Brief overview:

I know you can't use the SSH server to do a direct connection to the N900 from a PC when the N900 is on GPRS. But, is there any workable solution? What I'd like is to be able to get to the terminal remotely on the N900 while it is on GPRS connection.

Perhaps there's a fairly easy way to do this?

Longer overview:

We currently use Blackberries within the office and have an application that our employees can't remove or shut down (ok, "can't" is a mighty strong word). It will allow us to track their GPS coordinates on command as well as do backups at predefined intervals. This is primarily used for delivery tracking (knowing when to have our warehouse people ready to unload a truck, knowing if a truck gets stuck at the border, etc.), and to be able to have all data backed up in case of phone loss or failure.

Due to other capabilities with the N900, we are looking at the feasability of switching. I have been using one phone to work with and try to get working. What I was hoping to do is either have a way to have a PC script log into the N900 at predefined intervals and pull GPS location from it (as well as have backups pulled), or to have something on the phone that isn't uninstallable or shutdown easily (and that starts at bootup) to send coordinates/backup information to our servers at predefined intervals.

GPRS/EDGE is a relayed connection and is not very useful for prolonged socket connections, tho in theory if your provider is not into ports blocking it should work, but if all you need is just to periodically connect to a specific device and pull some data from it there are plenty of ways to do it. Probably the simplest one would be to use an always-on deamon that will report to your servers IP of the each device whenever it changes - that way you'll always know how to get to any specific device. A simple custom bind solution could do all that automatically.

However, such an approach seems a bit overkill, and it won't work if the ports are blocked, and it's tedious work to log into each device separetly just to perform a simple GPS check. It would be wiser to write a simple web service, and a to write a script/app for N900 that will gather all the needed data, pack it, and send it to your service on predefined periods (simple cron would do the trick here). Yes, you won't have a direct access to the target device in that case, but do you really need to?

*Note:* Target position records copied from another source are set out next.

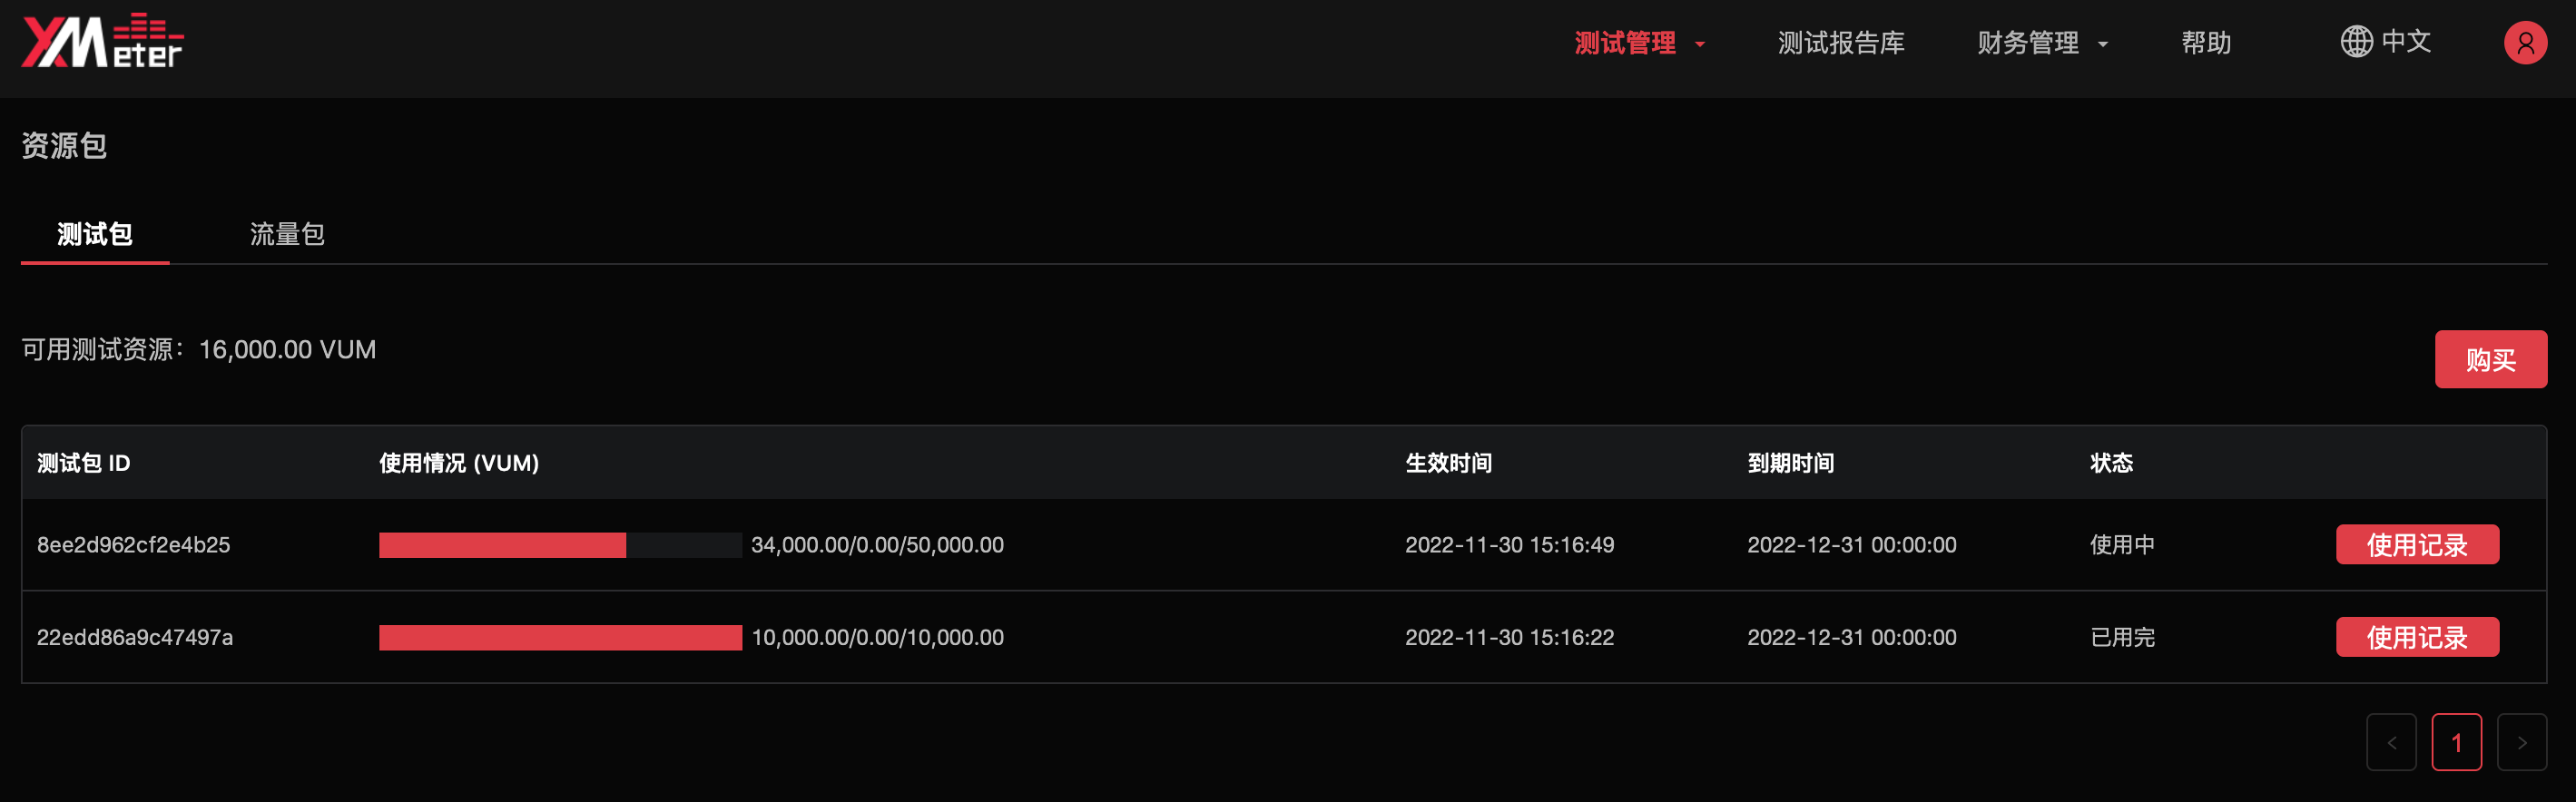The image size is (2576, 802).
Task: Select page 1 in the pagination
Action: click(x=2458, y=742)
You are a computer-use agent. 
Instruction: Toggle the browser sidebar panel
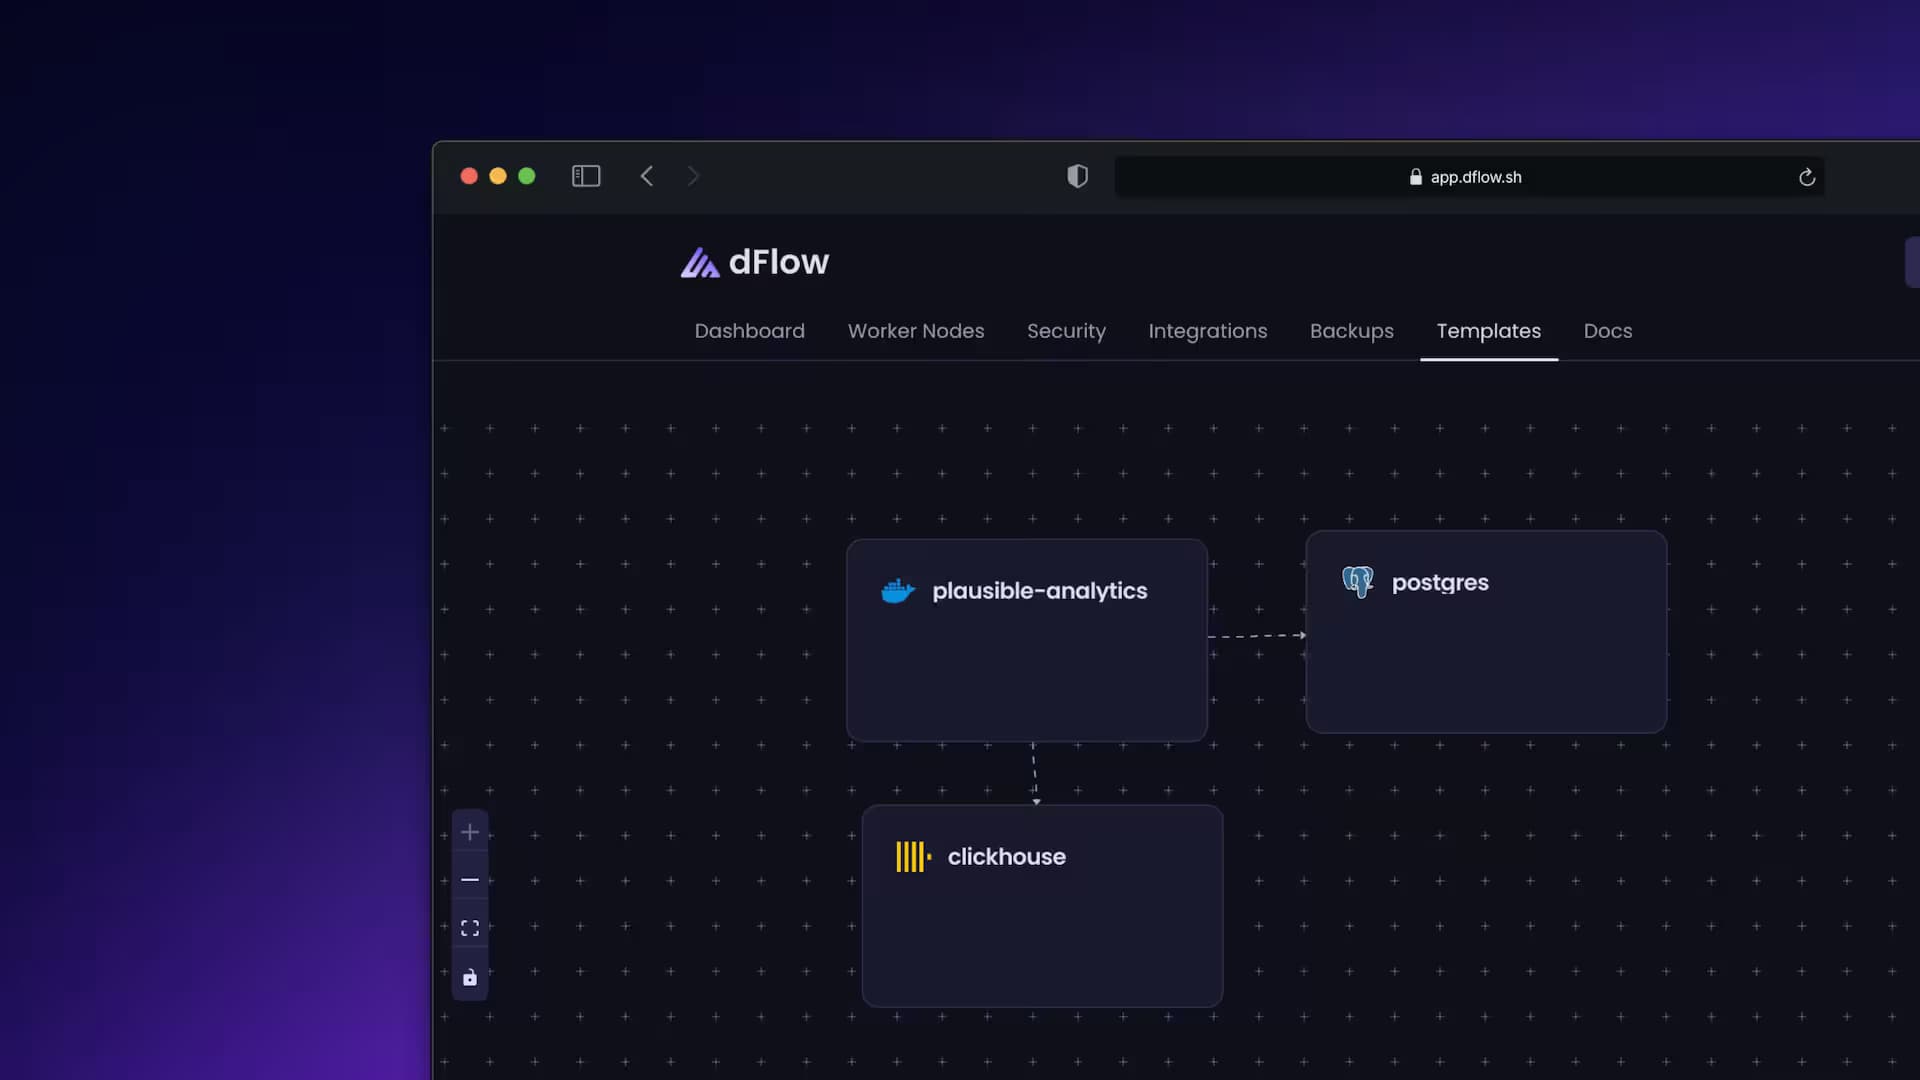585,176
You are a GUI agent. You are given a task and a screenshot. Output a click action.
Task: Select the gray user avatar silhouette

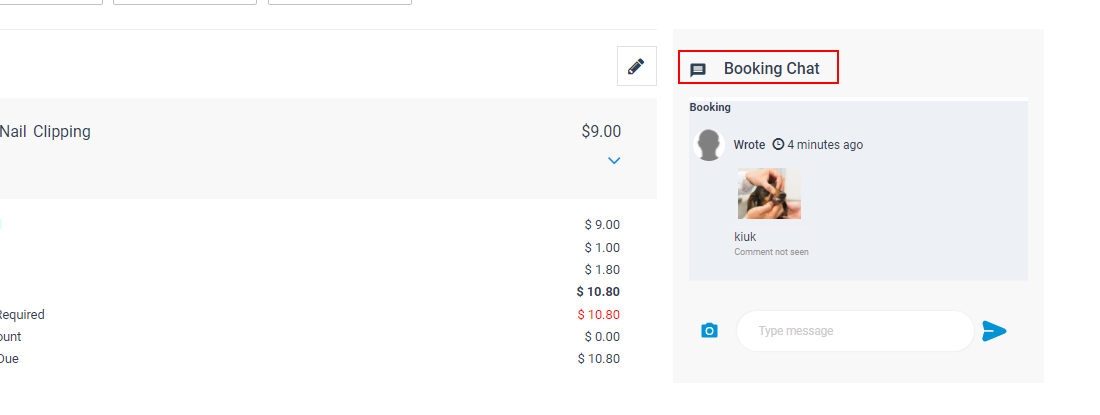tap(709, 145)

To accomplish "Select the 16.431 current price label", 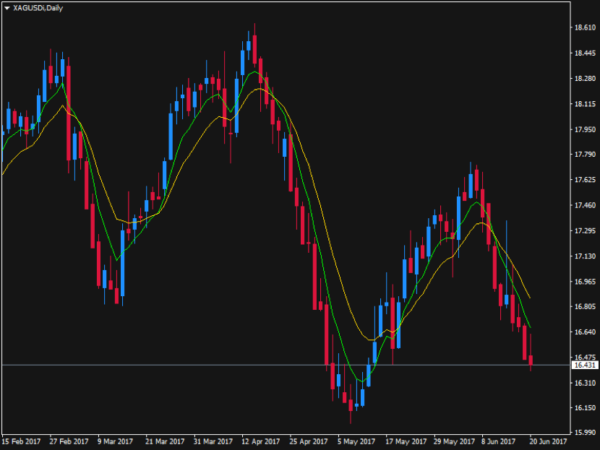I will pos(585,365).
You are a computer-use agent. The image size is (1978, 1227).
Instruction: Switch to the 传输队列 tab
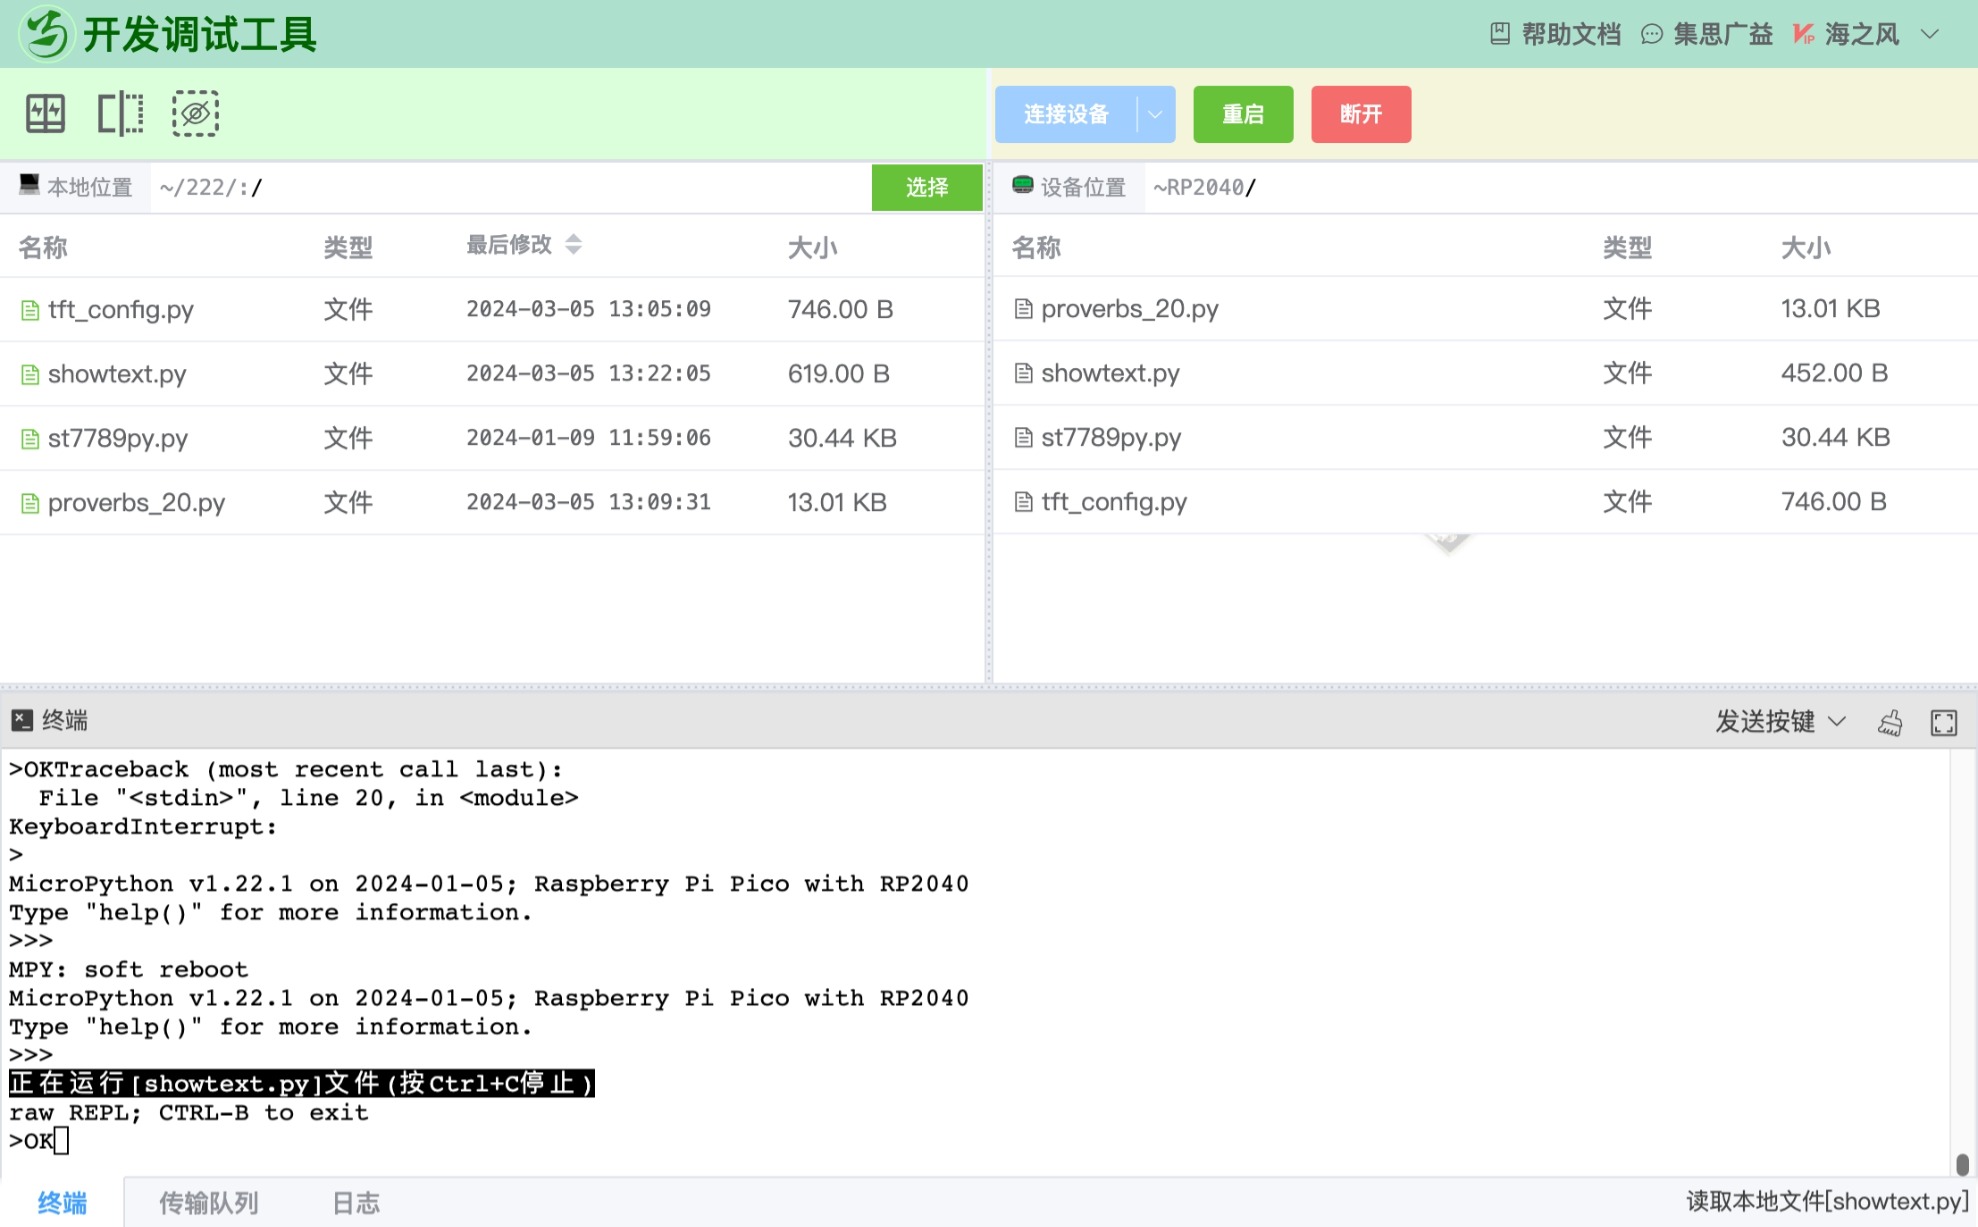click(208, 1202)
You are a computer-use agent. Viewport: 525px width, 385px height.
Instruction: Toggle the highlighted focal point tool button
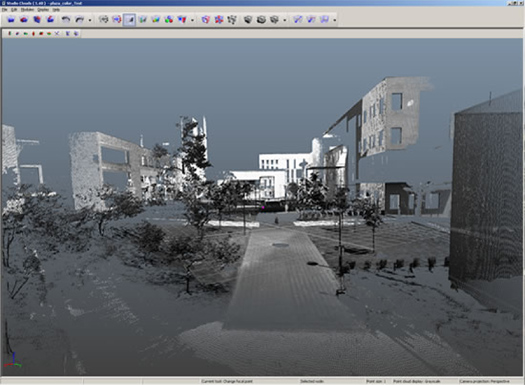coord(129,20)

As for the uninstallable part, well, there are ways to make it difficult to uninstall, but if those delivery guys are a bit techie they'll find a way - they have root access after all. If those guys have no idea what xterm is, simple cron execution is more than enough to 'conceal' it. However, I wouldn't worry about it anyways - if they don't want to be tracked they can always disable internet connection on the device, or even turn off all the radios (airplane mode) and then all your efforts are in vain.

This is exactly what I was thinking/hoping as well. Problem is, I've got a huge learning curve here...and a fairly short period of time to work with...If anyone wants a cool project to work on for a couple of days let me know

This may not be exactly what you're looking for, but I wanted to be able to ssh in to the n900 over gprs and my carrier seems to be blocking all incoming ports.

What I ended up doing was setup an openvpn connection to a server I have access to. Since it's an outgoing connection the carrier doesn't limit it. Then, I can use that server as an intermediate hop to ssh into the phone via the vpn.

An added bonus is that openvpn is very resilient to sporadic connection errors and will auto reconnect if gprs drops for a bit.

I'll be glad to post the config files for openvpn and detailed instructions if you'd like them. I used the openvpn package as well as the openvpn-applet to provide a statusbar control for it.

could you not use vnc? the n900 can act as a server or client for this...

Ta

The problem is that with VNC as well as SSH, the IP on GPRS is not a public IP - so connections to the device from outside are not easily done.

I like the idea of doing this through VPN, and would love to see what you have done to see if I can modify it for our needs...my concern is that the devices still need internet connectivity - and if they are on our VPN and allowing an ssh tunnel through that way, I think we will eliminate their internet access, but I need to confirm this.

But couldn't you just set a root password that the user doesn't know?

You could, but that still wouldn't stop them to kill internet connection anyways, and even then, they can install OpenSSH Server from the App Manager which will run on root privileges and ask them to type a new password.

You can, in theory, lock them out from removing your script by locking them from using several features of the device, but that's just an overkill. After all, you'd know if they've disabled the tracking and you can fire them for that.

I don't see how an OpenSSH server would enable you to change the root password. To log in with ssh, you'd still need the root password. What's more, you could remove the SetUID-Bit from the App Manager, so it would be unusable without the root password.

I'd rather consider that an overkill.

When installing OpenSSH Server, it prompts you to enter a new root password, and since it's installing as root, it can change the already set password.

And if your workers are aware that they are tracked, and that it's a requirement for their job, trying to prevent that should result in them loosing their jobs. If they are not aware, you'd better hope they don't find out or they can sue you for hefty amount of money and jail time for nonconsensual privacy invading.